EXERCISE BRIEF
Retype the listing word for word, starting with the line that holds "Click the cell showing value 2930" and continuing through its final line, both ends included.

RAW RECORDS
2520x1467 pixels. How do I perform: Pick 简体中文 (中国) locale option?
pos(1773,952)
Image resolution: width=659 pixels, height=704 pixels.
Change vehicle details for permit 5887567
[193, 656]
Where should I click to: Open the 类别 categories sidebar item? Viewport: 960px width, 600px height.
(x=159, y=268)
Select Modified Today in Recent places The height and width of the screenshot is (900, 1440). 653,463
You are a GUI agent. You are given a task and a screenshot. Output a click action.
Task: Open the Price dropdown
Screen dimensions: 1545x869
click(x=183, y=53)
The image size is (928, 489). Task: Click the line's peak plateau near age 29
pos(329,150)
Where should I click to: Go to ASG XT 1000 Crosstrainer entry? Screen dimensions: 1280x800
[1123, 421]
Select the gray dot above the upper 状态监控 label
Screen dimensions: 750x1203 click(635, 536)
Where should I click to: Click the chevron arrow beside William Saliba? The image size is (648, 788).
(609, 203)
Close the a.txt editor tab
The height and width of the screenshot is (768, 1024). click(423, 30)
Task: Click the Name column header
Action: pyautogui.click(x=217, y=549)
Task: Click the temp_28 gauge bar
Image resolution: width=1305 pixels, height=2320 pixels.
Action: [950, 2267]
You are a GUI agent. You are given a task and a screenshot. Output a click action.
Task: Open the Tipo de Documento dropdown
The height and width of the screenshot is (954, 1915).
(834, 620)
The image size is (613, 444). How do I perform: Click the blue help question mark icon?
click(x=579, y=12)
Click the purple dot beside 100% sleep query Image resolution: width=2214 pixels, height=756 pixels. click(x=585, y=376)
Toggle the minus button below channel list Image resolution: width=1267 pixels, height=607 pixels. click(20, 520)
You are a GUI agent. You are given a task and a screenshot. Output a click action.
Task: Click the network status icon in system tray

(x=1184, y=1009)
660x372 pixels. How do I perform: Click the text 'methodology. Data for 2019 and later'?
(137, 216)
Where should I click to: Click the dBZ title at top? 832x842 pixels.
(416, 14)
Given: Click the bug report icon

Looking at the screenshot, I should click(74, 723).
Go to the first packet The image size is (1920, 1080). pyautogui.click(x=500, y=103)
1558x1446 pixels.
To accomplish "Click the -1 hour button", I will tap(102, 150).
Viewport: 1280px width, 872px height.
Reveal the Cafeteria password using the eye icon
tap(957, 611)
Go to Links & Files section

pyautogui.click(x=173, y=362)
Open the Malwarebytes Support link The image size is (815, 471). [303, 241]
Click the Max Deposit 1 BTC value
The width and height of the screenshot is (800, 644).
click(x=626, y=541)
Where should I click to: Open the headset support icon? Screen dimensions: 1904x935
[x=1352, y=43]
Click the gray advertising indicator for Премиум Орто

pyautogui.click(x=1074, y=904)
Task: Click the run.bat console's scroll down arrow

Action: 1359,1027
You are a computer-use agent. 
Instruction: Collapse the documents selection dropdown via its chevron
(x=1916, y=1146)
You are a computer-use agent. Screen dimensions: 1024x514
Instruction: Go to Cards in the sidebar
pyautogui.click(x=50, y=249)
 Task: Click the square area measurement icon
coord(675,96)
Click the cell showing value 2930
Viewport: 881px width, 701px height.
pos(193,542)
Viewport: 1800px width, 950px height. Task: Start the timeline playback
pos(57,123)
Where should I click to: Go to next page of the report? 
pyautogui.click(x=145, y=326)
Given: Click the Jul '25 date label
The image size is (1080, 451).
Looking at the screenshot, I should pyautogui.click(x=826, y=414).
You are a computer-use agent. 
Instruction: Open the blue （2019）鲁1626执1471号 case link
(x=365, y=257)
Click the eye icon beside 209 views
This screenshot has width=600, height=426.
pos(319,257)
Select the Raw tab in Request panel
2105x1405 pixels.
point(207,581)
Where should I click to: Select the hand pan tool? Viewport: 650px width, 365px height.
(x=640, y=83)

OUTPUT FOR THIS EXERCISE
Click the cell showing value 2930
Viewport: 881px width, 701px height.
pos(193,542)
Viewport: 1800px width, 950px height. Task: Start the timeline playback
pos(57,123)
Where should I click to: Go to next page of the report? 
pyautogui.click(x=145, y=326)
Given: Click the Jul '25 date label
The image size is (1080, 451).
Looking at the screenshot, I should pyautogui.click(x=826, y=414).
You are a computer-use agent. 
Instruction: Open the blue （2019）鲁1626执1471号 case link
(x=365, y=257)
Click the eye icon beside 209 views
This screenshot has width=600, height=426.
pos(319,257)
Select the Raw tab in Request panel
2105x1405 pixels.
point(207,581)
Where should I click to: Select the hand pan tool? Viewport: 650px width, 365px height.
(x=640, y=83)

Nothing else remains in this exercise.